What the task asks
Reproduce this listing in full.

Exercise material
====
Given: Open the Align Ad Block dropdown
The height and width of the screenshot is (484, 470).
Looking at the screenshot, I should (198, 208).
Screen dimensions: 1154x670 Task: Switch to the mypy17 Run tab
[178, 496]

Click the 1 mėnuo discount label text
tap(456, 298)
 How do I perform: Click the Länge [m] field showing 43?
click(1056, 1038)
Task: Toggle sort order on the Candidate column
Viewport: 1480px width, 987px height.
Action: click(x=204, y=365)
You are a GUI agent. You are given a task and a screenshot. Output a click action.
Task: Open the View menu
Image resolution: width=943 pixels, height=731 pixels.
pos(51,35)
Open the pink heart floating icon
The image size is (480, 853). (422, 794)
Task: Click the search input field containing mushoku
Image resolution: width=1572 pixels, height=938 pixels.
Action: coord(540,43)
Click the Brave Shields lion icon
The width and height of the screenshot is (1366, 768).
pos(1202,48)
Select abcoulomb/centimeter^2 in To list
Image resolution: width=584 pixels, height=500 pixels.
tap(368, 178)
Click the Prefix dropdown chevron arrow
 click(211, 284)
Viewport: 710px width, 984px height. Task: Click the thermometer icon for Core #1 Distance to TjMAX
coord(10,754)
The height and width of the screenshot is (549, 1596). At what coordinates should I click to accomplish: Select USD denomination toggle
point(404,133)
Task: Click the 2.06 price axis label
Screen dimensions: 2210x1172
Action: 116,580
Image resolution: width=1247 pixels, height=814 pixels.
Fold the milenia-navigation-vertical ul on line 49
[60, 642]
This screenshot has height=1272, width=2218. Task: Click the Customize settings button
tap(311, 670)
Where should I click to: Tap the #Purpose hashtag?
====
Solution to this exercise
Given: Open the Align Ad Block dropdown
The height and width of the screenshot is (484, 470).
Looking at the screenshot, I should (198, 208).
Screen dimensions: 1154x670 Task: Switch to the mypy17 Run tab
[178, 496]

Click the 1 mėnuo discount label text
tap(456, 298)
 How do I perform: Click the Länge [m] field showing 43?
click(1056, 1038)
Task: Toggle sort order on the Candidate column
Viewport: 1480px width, 987px height.
Action: click(x=204, y=365)
You are a GUI agent. You are given a task and a screenshot. Output a click action.
Task: Open the View menu
Image resolution: width=943 pixels, height=731 pixels.
pos(51,35)
Open the pink heart floating icon
The image size is (480, 853). (422, 794)
Task: Click the search input field containing mushoku
Image resolution: width=1572 pixels, height=938 pixels.
Action: coord(540,43)
Click the Brave Shields lion icon
The width and height of the screenshot is (1366, 768).
pos(1202,48)
Select abcoulomb/centimeter^2 in To list
Image resolution: width=584 pixels, height=500 pixels.
tap(368, 178)
Click the Prefix dropdown chevron arrow
 click(211, 284)
Viewport: 710px width, 984px height. Task: Click the thermometer icon for Core #1 Distance to TjMAX
coord(10,754)
The height and width of the screenshot is (549, 1596). At what coordinates should I click to accomplish: Select USD denomination toggle
point(404,133)
Task: Click the 2.06 price axis label
Screen dimensions: 2210x1172
Action: 116,580
Image resolution: width=1247 pixels, height=814 pixels.
Fold the milenia-navigation-vertical ul on line 49
[60, 642]
This screenshot has height=1272, width=2218. Task: Click the Customize settings button
tap(311, 670)
Where should I click to: Tap the #Purpose hashtag?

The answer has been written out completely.